ANKARA (İHA) - Ankara Ticaret Odası (ATO), hissedarı olduğu Halk Bankası'nın özelleştirilmesine karşı Danıştay'a dava açtı.
ATO Başkanı Sinan Aygün, yaptığı yazılı açıklamada, özelleştirilme sürecinde yapılan işlemlerin hukuka aykırı olduğunu belirterek, yürütmenin durdurulması talebiyle dava açtıklarını söyledi. Bankanın yeniden yapılandırılması tamamlanmadan özelleştirme sürecinin başlatılamayacağını vurgulayan Aygün, bu kapsamda hissedarların haklarının iadesinin sağlanmadığını ve ortaklık paylarının güncellenmediğini anlattı. Aygün, şunları söyledi:
"Halk Bankası 1984 yılından sonra Genel Kurul yapmama kararı aldı. Yani kapılarını dışarıya kapattı. Bu tarihten sonra bankanın sermaye yapısı sürekli Hazine lehine değiştirildi. Ancak genel kurul yapılmadığı için hissedarlar sermaye artırımlarından haberdar olamadılar. Dolayısıyla hisse oranları düştü. Bankanın dağıtılması gereken bir karının olup olmadığı hiçbir zaman bilinemedi. ATO olarak bizim, ilk katılımda bulunduğumuz 1938 yılı itibarıyla yüzde 2 hissemiz vardı. Bugün 12 ticaret odasının toplam hissesi 0.00000017 Banka'nın ödenmiş sermayesi 1 katrilyon 150 trilyon lira eğer sermaye artırımlarına gidebilseydik, 23 trilyon liralık hissemiz olacaktı, dağıtılacak kar payları bu rakamı daha da arttıracaktı."
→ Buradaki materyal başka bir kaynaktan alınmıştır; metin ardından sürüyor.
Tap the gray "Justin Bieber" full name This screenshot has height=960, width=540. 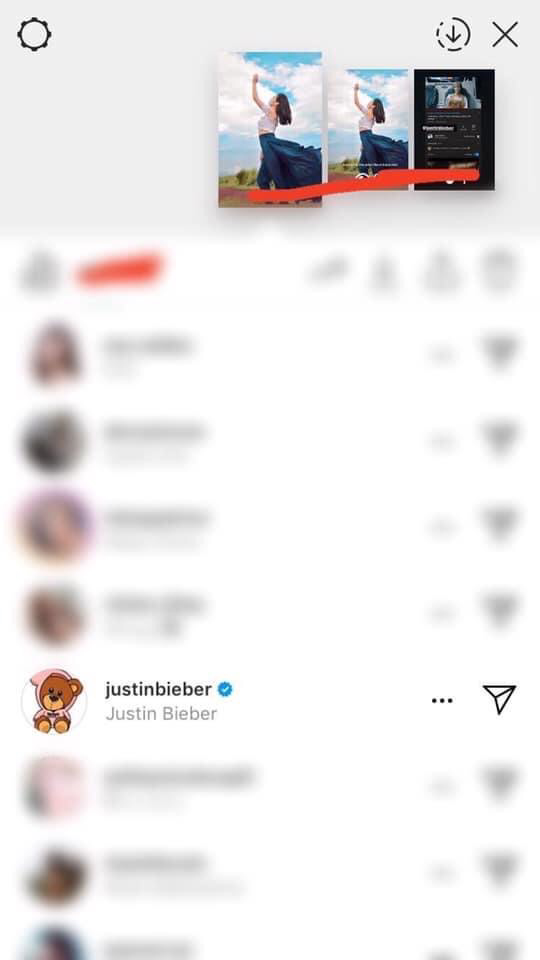(x=161, y=714)
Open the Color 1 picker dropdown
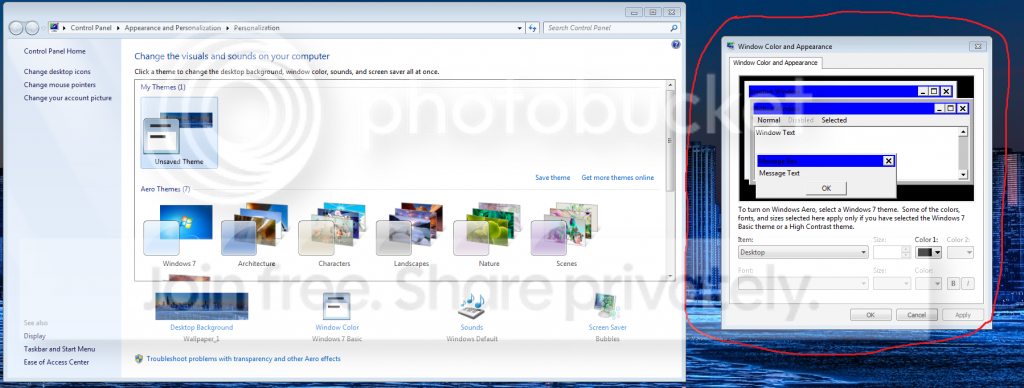1024x388 pixels. click(x=927, y=252)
Bankanın 1969 yılından bu yana kar payı da dağıtmadığını söyleyen Aygün, hissedarların kar paylarının sürekli Hazine'ye devredildiğini anlattı. Aygün, bankanın özelleştirme sürecinde yeniden yapılandırma ve özelleştirmeye hazırlık planının Genel Kurul onayına sunulması gerektiğini, ancak 30 Mayıs 2006 tarihinde yapılan Genel Kurul'da bu zorunluluğun da yerine getirilmediğini belirtti. 5 yılda tamamlanması öngörülen özelleştirme sürecinin 25 Kasım 2000 tarihinde yürürlüğe giren 4603 sayılı yasa ile başladığını, Bakanlar Kurulu'nun bu süreyi yarısı kadar uzatma yetkisi bulunduğunu ancak uzatma işlemini yasal süresi içinde gerçekleştirmediğini de belirten Aygün, "Bakanlar Kurulu'nun hatalı işlemi nedeniyle özelleştirme süreci sakatlanmıştır" dedi. Hatalı işlemi telafi etmek için Bakanlar Kurulu kararının geriye dönük olarak işletildiğini belirten Aygün, "Bu durum hukukun genel ilkelerine, kanunların geriye yürümezliği ilkesine ve kanun yapış tekniklerine aykırıdır ve hukuki güvenlik ilkesini de zedelemektedir" dedi.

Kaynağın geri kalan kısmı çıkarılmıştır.